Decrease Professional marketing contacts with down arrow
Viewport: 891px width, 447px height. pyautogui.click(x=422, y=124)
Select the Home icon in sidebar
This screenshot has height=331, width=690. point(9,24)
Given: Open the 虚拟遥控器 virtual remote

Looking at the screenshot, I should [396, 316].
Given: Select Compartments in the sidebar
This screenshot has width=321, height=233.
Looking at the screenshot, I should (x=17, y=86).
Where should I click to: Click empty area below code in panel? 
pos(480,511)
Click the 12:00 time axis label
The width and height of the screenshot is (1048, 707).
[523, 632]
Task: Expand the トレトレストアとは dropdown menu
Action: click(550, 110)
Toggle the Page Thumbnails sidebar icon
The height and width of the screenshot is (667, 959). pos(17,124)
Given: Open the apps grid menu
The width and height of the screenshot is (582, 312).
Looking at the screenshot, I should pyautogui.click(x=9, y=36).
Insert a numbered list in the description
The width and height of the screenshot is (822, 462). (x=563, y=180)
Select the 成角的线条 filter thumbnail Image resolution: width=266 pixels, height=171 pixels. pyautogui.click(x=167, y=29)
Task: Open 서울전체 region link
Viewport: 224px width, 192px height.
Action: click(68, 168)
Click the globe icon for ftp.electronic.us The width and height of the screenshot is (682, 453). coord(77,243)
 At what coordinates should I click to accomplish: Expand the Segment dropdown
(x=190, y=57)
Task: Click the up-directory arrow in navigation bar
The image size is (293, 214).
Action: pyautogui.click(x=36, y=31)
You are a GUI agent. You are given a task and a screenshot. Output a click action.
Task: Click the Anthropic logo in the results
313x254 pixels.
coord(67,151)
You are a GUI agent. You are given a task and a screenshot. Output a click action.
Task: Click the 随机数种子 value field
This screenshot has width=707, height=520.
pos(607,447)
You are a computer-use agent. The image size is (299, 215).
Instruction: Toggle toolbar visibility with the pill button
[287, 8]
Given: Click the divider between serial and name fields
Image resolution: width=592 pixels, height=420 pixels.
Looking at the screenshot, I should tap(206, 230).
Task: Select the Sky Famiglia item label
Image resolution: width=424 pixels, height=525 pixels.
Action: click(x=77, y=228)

§

▶ WHAT IS ASKED: Copy these lines verbatim, covering every record.

▶ RESPONSE:
Decrease Professional marketing contacts with down arrow
Viewport: 891px width, 447px height. pyautogui.click(x=422, y=124)
Select the Home icon in sidebar
This screenshot has height=331, width=690. point(9,24)
Given: Open the 虚拟遥控器 virtual remote

Looking at the screenshot, I should [396, 316].
Given: Select Compartments in the sidebar
This screenshot has width=321, height=233.
Looking at the screenshot, I should (x=17, y=86).
Where should I click to: Click empty area below code in panel? 
pos(480,511)
Click the 12:00 time axis label
The width and height of the screenshot is (1048, 707).
[523, 632]
Task: Expand the トレトレストアとは dropdown menu
Action: click(550, 110)
Toggle the Page Thumbnails sidebar icon
The height and width of the screenshot is (667, 959). pos(17,124)
Given: Open the apps grid menu
The width and height of the screenshot is (582, 312).
Looking at the screenshot, I should pyautogui.click(x=9, y=36).
Insert a numbered list in the description
The width and height of the screenshot is (822, 462). (x=563, y=180)
Select the 成角的线条 filter thumbnail Image resolution: width=266 pixels, height=171 pixels. pyautogui.click(x=167, y=29)
Task: Open 서울전체 region link
Viewport: 224px width, 192px height.
Action: click(68, 168)
Click the globe icon for ftp.electronic.us The width and height of the screenshot is (682, 453). coord(77,243)
 At what coordinates should I click to accomplish: Expand the Segment dropdown
(x=190, y=57)
Task: Click the up-directory arrow in navigation bar
The image size is (293, 214).
Action: pyautogui.click(x=36, y=31)
You are a GUI agent. You are given a task and a screenshot. Output a click action.
Task: Click the Anthropic logo in the results
313x254 pixels.
coord(67,151)
You are a GUI agent. You are given a task and a screenshot. Output a click action.
Task: Click the 随机数种子 value field
This screenshot has width=707, height=520.
pos(607,447)
You are a computer-use agent. The image size is (299, 215).
Instruction: Toggle toolbar visibility with the pill button
[287, 8]
Given: Click the divider between serial and name fields
Image resolution: width=592 pixels, height=420 pixels.
Looking at the screenshot, I should tap(206, 230).
Task: Select the Sky Famiglia item label
Image resolution: width=424 pixels, height=525 pixels.
Action: click(x=77, y=228)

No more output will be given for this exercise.